**THE INPUT**
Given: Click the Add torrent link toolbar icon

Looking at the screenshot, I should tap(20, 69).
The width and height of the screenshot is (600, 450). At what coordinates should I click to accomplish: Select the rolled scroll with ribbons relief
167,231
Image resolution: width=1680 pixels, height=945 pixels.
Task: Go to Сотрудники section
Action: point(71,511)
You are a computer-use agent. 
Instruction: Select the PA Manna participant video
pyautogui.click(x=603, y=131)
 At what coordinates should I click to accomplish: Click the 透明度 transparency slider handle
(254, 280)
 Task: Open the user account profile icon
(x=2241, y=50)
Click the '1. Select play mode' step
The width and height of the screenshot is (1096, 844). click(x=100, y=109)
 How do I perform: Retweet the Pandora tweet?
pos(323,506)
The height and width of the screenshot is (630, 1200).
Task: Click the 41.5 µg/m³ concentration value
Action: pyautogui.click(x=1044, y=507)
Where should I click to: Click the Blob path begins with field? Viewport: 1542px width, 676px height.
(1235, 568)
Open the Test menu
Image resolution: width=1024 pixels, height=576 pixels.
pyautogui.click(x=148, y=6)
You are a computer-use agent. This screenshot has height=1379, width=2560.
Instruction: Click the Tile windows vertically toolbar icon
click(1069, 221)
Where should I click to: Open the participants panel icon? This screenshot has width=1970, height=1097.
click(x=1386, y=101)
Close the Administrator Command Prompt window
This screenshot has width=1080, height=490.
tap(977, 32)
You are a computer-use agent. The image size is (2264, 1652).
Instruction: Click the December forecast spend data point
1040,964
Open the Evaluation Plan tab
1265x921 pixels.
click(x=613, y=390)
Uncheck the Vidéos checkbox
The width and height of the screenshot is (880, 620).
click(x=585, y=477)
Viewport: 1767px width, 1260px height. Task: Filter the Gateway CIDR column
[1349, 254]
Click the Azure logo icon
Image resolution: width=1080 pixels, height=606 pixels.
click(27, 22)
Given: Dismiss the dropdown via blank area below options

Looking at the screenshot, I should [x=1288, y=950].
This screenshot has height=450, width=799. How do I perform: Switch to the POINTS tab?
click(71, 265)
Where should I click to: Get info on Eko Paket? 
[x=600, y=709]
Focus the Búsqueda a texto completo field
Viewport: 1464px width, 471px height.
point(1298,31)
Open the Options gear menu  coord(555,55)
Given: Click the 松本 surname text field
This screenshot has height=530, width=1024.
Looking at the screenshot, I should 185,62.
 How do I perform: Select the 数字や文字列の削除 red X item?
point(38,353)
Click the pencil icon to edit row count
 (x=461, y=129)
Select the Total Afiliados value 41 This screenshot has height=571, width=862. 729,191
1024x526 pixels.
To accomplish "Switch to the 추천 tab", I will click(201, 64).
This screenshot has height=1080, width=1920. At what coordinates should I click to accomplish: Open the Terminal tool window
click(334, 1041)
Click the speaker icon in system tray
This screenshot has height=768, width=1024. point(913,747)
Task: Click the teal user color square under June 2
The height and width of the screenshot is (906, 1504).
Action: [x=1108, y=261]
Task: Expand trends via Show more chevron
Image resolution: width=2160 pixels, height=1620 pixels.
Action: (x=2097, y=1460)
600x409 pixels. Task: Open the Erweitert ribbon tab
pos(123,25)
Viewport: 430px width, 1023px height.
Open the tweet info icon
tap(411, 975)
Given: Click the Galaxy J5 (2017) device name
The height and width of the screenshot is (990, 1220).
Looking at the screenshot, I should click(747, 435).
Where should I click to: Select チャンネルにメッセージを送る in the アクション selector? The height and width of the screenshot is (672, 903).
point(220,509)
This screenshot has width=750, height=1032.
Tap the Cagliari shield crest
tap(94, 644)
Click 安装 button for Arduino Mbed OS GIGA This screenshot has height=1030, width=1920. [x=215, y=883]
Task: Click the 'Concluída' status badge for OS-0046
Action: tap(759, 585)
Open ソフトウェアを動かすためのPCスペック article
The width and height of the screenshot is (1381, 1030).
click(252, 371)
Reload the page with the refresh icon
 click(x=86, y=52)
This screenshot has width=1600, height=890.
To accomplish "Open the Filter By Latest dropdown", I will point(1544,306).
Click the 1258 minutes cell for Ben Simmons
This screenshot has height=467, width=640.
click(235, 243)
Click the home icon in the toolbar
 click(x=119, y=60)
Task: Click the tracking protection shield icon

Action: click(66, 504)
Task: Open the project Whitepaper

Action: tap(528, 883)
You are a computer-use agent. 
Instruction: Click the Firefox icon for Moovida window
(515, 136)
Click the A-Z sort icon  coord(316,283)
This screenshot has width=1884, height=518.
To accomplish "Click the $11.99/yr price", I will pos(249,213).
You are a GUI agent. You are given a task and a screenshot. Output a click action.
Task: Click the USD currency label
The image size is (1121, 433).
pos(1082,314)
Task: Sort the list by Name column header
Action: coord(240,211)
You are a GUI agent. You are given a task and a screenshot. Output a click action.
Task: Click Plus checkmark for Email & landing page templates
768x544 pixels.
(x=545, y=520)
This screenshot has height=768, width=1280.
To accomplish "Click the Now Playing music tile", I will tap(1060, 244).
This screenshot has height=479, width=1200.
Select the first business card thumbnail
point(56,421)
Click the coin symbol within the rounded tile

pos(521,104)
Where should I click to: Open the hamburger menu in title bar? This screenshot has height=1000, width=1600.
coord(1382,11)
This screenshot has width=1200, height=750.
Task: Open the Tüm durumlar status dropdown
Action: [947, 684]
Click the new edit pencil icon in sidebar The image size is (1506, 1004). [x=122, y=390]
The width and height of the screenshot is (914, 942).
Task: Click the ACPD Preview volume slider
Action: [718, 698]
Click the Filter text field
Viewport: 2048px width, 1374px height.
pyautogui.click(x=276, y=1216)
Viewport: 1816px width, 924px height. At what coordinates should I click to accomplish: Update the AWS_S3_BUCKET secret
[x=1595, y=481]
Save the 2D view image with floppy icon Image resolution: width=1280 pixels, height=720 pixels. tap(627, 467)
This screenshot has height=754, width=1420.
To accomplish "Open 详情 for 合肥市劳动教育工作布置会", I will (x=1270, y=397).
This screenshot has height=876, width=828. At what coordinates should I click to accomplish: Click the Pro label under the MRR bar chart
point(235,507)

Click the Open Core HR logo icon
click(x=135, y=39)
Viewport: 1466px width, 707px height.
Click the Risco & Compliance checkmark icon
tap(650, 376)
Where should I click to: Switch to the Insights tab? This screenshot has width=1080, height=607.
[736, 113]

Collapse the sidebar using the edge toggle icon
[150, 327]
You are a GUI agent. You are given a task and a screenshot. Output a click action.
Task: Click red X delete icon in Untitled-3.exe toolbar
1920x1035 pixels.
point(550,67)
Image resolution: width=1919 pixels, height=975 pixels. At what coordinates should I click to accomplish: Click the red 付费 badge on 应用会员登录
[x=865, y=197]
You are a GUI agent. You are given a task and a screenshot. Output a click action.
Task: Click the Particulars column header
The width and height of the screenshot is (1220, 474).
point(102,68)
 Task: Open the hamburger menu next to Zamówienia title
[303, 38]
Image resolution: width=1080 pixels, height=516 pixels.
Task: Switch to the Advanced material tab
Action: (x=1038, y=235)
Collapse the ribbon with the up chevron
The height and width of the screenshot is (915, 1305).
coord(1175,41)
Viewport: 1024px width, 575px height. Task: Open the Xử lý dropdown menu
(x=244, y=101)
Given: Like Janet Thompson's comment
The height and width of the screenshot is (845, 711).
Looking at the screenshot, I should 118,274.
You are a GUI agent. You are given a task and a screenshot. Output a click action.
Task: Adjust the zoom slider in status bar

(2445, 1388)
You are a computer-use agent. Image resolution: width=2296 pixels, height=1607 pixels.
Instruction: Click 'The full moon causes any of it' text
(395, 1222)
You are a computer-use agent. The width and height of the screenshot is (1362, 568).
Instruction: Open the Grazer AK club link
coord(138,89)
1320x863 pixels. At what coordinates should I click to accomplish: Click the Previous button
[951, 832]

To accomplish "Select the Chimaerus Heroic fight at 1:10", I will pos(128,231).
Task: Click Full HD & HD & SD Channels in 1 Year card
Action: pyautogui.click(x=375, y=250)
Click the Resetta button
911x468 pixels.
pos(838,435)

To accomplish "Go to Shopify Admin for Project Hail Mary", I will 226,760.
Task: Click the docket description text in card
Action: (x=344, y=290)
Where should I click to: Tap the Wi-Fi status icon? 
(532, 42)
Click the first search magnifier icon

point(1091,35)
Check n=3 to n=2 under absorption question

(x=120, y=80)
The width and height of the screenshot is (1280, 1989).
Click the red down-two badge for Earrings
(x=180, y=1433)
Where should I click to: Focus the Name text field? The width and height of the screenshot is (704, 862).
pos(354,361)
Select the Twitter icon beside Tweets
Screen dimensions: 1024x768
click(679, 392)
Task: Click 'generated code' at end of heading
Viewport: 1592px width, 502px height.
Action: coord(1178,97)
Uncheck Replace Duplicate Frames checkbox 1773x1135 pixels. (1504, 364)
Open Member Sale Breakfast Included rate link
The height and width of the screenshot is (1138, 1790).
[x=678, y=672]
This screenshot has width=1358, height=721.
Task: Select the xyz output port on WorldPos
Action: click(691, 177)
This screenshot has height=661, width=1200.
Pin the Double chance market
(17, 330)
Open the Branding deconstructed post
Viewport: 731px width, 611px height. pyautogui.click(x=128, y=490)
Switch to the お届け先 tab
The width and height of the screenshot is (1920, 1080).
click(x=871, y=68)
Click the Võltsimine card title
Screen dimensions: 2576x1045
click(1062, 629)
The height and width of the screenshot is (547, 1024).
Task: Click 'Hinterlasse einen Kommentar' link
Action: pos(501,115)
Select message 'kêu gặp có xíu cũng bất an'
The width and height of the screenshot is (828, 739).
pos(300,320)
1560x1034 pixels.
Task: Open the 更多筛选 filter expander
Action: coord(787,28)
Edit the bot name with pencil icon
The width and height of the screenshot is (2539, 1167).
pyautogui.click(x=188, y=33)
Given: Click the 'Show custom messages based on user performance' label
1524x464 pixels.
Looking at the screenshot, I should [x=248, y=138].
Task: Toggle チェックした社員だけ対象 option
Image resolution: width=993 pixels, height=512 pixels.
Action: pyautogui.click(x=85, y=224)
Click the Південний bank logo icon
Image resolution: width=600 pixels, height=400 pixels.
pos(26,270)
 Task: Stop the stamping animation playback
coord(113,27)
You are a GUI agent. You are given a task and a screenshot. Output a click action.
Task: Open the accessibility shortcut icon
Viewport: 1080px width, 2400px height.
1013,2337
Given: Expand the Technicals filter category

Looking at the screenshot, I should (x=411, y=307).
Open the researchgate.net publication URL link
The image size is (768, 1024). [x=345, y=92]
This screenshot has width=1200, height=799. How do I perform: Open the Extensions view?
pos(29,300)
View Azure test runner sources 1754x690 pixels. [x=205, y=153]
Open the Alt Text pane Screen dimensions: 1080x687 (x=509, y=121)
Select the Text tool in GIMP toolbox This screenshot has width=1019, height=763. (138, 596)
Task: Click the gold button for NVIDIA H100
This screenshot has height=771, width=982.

**TO BE DONE**
Copy the material starting with the line that contains "Task: Expand trends via Show more chevron" and going on through the line that contains "Looking at the screenshot, I should click(747, 435).", and swap "Viewport" for "Window" while keeping everything else the same.

**WRITTEN SOLUTION**
Task: Expand trends via Show more chevron
Image resolution: width=2160 pixels, height=1620 pixels.
Action: (x=2097, y=1460)
600x409 pixels. Task: Open the Erweitert ribbon tab
pos(123,25)
Window: 430px width, 1023px height.
Open the tweet info icon
tap(411, 975)
Given: Click the Galaxy J5 (2017) device name
The height and width of the screenshot is (990, 1220).
Looking at the screenshot, I should click(747, 435).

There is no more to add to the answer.